Putting can be intimidating. You can walk on the green with a chance at birdie and, in a few minutes, walk off with a bogey, or worse. That's why it's always good to get to the course early and spend time on the practice green. You can learn a lot about the course in just 15 minutes.
Difficulty: Moderately Easy
Put three to five balls on the surface of the green. The number of people practicing and how crowded the surface is will determine how many balls you should bring. The key is to remain focused on all your putts, so three is generally a good number.
Move from short to long. Start with some 3-footers. After making a few 3-footers, move out. Don't start with long putts. Get down the basic stroke first, then increase the level of difficulty. Successively move to 7 feet, then 12, then 18 and more.
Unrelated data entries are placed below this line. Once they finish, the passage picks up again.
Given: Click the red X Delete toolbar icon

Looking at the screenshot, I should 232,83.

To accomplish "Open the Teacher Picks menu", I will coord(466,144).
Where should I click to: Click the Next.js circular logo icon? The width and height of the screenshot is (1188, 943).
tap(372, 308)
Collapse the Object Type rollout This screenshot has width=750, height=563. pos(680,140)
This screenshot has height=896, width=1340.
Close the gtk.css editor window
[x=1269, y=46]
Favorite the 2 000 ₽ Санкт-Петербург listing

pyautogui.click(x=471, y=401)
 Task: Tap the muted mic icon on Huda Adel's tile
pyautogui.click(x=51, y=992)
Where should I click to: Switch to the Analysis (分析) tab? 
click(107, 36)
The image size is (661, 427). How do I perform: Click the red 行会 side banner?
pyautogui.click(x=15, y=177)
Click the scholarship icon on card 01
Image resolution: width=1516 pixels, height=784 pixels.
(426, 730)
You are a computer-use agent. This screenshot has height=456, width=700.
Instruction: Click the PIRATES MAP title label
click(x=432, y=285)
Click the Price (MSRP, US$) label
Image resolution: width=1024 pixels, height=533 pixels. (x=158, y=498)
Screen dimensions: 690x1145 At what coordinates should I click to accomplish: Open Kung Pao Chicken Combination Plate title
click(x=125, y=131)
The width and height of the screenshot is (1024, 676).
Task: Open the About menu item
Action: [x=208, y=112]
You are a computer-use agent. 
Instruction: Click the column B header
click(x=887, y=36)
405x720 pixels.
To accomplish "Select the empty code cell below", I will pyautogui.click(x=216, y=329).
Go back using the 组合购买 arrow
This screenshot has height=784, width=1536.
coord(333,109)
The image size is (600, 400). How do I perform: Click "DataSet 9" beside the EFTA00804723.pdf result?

Get a feel for the green speed. The practice green is cut no differently than the course greens. Think about the speed of your ball and the power you need to put behind each stroke. Judge the speed during practice; once you're on the course, you'll be able to approach each putt with confidence.
Practice from different angles. On the course, you most likely won't have every putt on a flat surface. Nor will you be putting uphill every time. Find ways to vary the angles. This will pay off in dealing with multiple surfaces on the course.
Tips & Warnings
Set up a pretend bull's-eye around the hole on your longer putts. This will help take the intimidation factor out of lag putting and make the goal more approachable.